= Racing identity =

Euphemism

Racing identity, expanded to prominent or colourful racing identity, is a euphemism used by journalists (particularly in Sydney, Australia) for a person who is believed to be involved in criminal activity, and who frequents horse or dog racing venues or is involved in some aspect of the racing industry.

Examples:
- "Colourful funeral for colourful racing identity Jack Sparrow"
- "Horse racing identity charged with importing 50kg of cocaine"

The term gained wide currency in the Australian media in the late 20th century due to a combination of legal and constitutional factors, including:

- the punitive nature of Australian state defamation laws which, like their English models, tend to be heavily biased towards the plaintiff
- the absence of explicit freedom of speech provisions in the Australian Constitution and
- the lack in Australian law of any legal provision or precedent which makes truth an absolute defence in defamation cases.

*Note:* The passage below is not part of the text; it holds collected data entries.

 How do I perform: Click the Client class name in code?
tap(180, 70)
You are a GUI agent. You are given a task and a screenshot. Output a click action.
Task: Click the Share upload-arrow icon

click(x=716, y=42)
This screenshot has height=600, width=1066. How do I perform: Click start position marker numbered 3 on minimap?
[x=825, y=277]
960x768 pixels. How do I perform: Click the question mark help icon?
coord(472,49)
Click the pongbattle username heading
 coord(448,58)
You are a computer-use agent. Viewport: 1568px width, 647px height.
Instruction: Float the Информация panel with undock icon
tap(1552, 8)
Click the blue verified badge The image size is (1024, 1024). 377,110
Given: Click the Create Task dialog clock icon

The association between organised crime and racing (especially horse racing) in Australia developed largely because of the conservative nature of Australian law and government in regard to gambling. In the decades before the recent liberalisation of the laws governing poker machines, casinos and other forms of gambling, betting on horse and greyhound racing was the only legal outlet for gambling in Australia apart from government-run lotteries and scratch tickets.

As a result, horse racing (and to a lesser extent dog racing) provided one of the few legitimate means by which those involved in organised crime could easily launder money earned from their illegal enterprises. Because betting with on-track bookmakers could not be easily scrutinised by law enforcement or tax authorities, it was relatively easy for such people to claim that any large sums of money they might possess had been won on a lucky bet, and it was extremely difficult for the authorities to prove otherwise.

Former New South Wales Premier Robert Askin was widely reputed to have been at the centre of an extensive network of organised crime and official corruption, and allegedly received tens of thousands of dollars each month in bribes from major Sydney underworld figures. Although official inquiries uncovered assets far in excess of what he could have reasonably earned through investments and stock trading, Askin always claimed that his wealth was because he was a shrewd gambler. Following his death the Australian Tax Office audited his estate and determined it was made up of a significant amount of unknown or undisclosed sources, although his death meant no criminal action could be taken. Articles and books were written on the subject by journalists including David Hickie.

Likewise, because on-track betting transactions could not be monitored as they could in the government-run betting agencies (e.g. the Totalisator Agency Board), major racecourses became favoured meeting places for many of the people who are now generally accepted to have been leading figures in Australian organised crime, such as George Freeman, Perc Galea and Lenny McPherson.